Currently, the Courts are labeled as succumbing to state conflation. There may be truth in that allegation, but impossible, without media support. The mainstream media is controlled by the government—comprising Zimbabwe Newspapers, ZBC, and its subsidiaries. The Private media is treacherously declared as independent, yet still under government control.
Private media is owned by entrepreneurs, in business for making profits, more than serving the public interest. Ordinary people may entertain assumptions that private media is different from government Newspapers, but that can be fallacious.
No sane person can rely on the private media for accurate information dissemination. Surviving in an economically strangulated environment, profit-makers cannot avoid bribes. It is stretching too much to assume that private media is corruption-free. Let alone individual journalists, covering news stories.
It is possible that many horrendous cases are swept under the carpet, when politically sensitive. Court judgments are based on information projected by the media. Hence, seeking to appear as not tarnishing Mwonzora’s authenticity, confirming his dubious leadership of the MDCT. Everything was churned for him in the media.
Unfortunately, there have been social media skirmishes, exposing Mwonzora’s duplicity. It is for this reason that government is now viciously pushing for constitutional amendments. One of the amendments concerns a cybersecurity law. Making punishable, anything unapproved by the ruling-class criminals.
Apparently, Zimbabweans are seized with decrying constitutional amendments, pushed by ZANU PF. Especially the one giving more powers to the President. However, nothing is as crucial as the cybersecurity law. The judiciary capture is, actually, less effective when compared to muzzling the media.
The supreme presidential powers are validated by the media. Presidential powers cannot prejudice ordinary people, as long as the media is given free space. If granted full powers at his disposal, except muzzling the media, a dictatorial President becomes uncomfortable.

_Stated task 1_
Copy the records word for word, from the line containing "90 to 100 over 1 to 100 (86, 745)" through the final line of the records.

_The input_

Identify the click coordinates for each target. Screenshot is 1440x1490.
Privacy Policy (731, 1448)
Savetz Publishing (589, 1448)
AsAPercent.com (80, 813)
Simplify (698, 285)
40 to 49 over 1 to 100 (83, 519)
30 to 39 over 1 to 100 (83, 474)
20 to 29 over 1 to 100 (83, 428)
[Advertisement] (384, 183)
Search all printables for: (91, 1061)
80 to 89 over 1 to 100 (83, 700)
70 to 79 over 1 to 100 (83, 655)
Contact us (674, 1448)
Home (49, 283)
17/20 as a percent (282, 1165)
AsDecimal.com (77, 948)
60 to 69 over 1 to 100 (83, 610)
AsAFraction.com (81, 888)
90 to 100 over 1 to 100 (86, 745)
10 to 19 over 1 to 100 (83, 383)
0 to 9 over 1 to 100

_Stated task 2_
According to the text on Zimbabwe's media, what makes up the government-controlled mainstream media?

_Full solution 1_
90 to 100 over 1 to 100 (86, 745)
10 to 19 over 1 to 100 (83, 383)
0 to 9 over 1 to 100

_Full solution 2_
Zimbabwe Newspapers, ZBC, and its subsidiaries.